* _Yapılacak İşler_
(A) Kaynak metne göre Yahudiler kendi inançlarından olmayan Araplara nasıl hitap ediyordu?
(B) Kaynak metindeki "Bakara 78. ayeti" sözlerinden "toplum ümmi toplum." sözlerine kadar, bu sözler de dahil olmak üzere bölümü, "Rabbim" yerine "Allah" koyarak yeniden yazın.

* _Kaynak Metin_
==============================
Tekil Mesaj gösterimi
Alt 17 Temmuz 2010, 19:09   Mesaj No:5

HALUK GÜMÜŞTABAK

Medineweb Sadık Üyesi
Avatar Otomotik
Durumu:HALUK GÜMÜŞTABAK isimli Üye şimdilik offline konumundadır
Medine No : 10862
Üyelik T.: 01 Ekim 2009
Arkadaşları:1
Cinsiyet:
Yaş:66
Mesaj: 489
Konular: 86
Beğenildi:3
Beğendi:0
Takdirleri:62
Takdir Et:
Konu Bu  Üyemize Aittir!
Standart


Değerli arkadaşım, Arap toplumuna ümmi diye hitap ediliş nedeni okuma yazma bilmediğinden değildi. Bu hitabı Yahudiler kendi inançlarından olmayan Araplara söylüyorlardı, çünkü Yahudiler tek ehli kitap toplumu olarak kendilerini görüyorlar ve kendi inançlarından olmayanlara da, kitap ehli olmayan yani ümmi toplum diyorlardı. Dikkat ederseniz Allah ayetinde peygamberimize ne diyor hatırlayınız. Kitap ehline ve ümmi topluma tebliğ et. ( Aliimran 20: ." Ehl-i kitaba ve ümmîlere de: "Siz de Allah'a teslim oldunuz mu?" de.) Buradan da anlaşılıyor ki ümmi toplum ve ehli kitap toplumu ikisi de farklı toplummuş. Okuryazar olmayan toplum olsa bu şekilde ayrım yapılmazdı. Çünkü her toplum içinde okuryazar olmayan çoğunluktaydı.

Bakara 78. ayeti hatırlayın ne diyordu Rabbim ümmiler için? (Onlardan bir kısmı ümmidir. Kitabı bilmezler.) Bu sözlerden okuma yazma bilmeyen diye mi anlamamız gerekiyor? Elbette hayır, eğer okuma yazma bilmeyen anlarsak ehli kitaptan olduğunu söyleyip, okuma yazma bilmeyen toplum çoğunluktaydı. Demek ki farklı bir toplum ümmi toplum.

Ankebut 48. ayeti doğru anlarsak çözüme de doğruya ulaşırız. Bakın Muhammet Esed nasıl anlamış ki mealinde şöyle vermiş.
==============================
* _Verilen Öğeler_
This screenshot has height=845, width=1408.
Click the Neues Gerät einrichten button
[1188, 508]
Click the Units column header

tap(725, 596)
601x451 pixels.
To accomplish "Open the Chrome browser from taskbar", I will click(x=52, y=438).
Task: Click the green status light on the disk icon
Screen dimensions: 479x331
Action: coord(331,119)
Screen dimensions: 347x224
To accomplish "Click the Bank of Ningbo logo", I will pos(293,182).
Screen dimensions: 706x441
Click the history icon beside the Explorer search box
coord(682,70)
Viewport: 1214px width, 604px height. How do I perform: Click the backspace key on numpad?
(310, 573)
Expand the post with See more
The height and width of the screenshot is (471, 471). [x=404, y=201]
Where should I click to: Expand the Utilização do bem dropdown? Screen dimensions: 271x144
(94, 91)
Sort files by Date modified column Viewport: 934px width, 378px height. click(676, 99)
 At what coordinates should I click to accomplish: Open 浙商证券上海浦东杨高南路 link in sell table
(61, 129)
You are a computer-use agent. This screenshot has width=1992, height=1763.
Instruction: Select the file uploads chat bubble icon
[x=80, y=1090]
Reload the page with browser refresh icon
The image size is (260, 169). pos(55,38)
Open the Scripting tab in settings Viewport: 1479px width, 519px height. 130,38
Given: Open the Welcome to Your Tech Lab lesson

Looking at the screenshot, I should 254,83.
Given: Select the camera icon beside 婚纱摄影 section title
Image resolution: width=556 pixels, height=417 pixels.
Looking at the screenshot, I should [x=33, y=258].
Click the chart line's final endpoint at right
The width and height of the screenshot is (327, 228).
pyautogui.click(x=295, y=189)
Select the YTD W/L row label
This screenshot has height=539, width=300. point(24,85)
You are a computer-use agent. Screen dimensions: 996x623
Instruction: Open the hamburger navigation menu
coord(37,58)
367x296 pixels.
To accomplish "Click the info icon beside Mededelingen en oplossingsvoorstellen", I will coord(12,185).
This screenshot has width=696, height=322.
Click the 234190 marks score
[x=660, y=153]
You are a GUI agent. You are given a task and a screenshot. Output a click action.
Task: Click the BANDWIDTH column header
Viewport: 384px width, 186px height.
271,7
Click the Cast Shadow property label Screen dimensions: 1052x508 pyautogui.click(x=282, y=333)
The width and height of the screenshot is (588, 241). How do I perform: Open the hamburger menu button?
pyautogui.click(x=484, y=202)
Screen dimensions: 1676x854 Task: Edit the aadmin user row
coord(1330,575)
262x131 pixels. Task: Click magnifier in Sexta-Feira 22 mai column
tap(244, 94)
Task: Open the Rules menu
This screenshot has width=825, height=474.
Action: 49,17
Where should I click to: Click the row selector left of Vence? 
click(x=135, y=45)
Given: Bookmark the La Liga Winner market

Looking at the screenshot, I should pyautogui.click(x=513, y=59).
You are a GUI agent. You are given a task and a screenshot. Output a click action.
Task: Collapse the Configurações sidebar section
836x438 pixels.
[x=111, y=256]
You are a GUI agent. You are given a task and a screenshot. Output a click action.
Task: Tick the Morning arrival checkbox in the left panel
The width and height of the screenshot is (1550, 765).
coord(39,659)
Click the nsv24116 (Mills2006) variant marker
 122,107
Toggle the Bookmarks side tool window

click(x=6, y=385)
==============================
* _Sırayla Çözümler_
(A) Onlara ümmi, yani kitap ehli olmayan toplum diyorlardı.

(B)
Bakara 78. ayeti hatırlayın ne diyordu Allah ümmiler için? (Onlardan bir kısmı ümmidir. Kitabı bilmezler.) Bu sözlerden okuma yazma bilmeyen diye mi anlamamız gerekiyor? Elbette hayır, eğer okuma yazma bilmeyen anlarsak ehli kitaptan olduğunu söyleyip, okuma yazma bilmeyen toplum çoğunluktaydı. Demek ki farklı bir toplum ümmi toplum.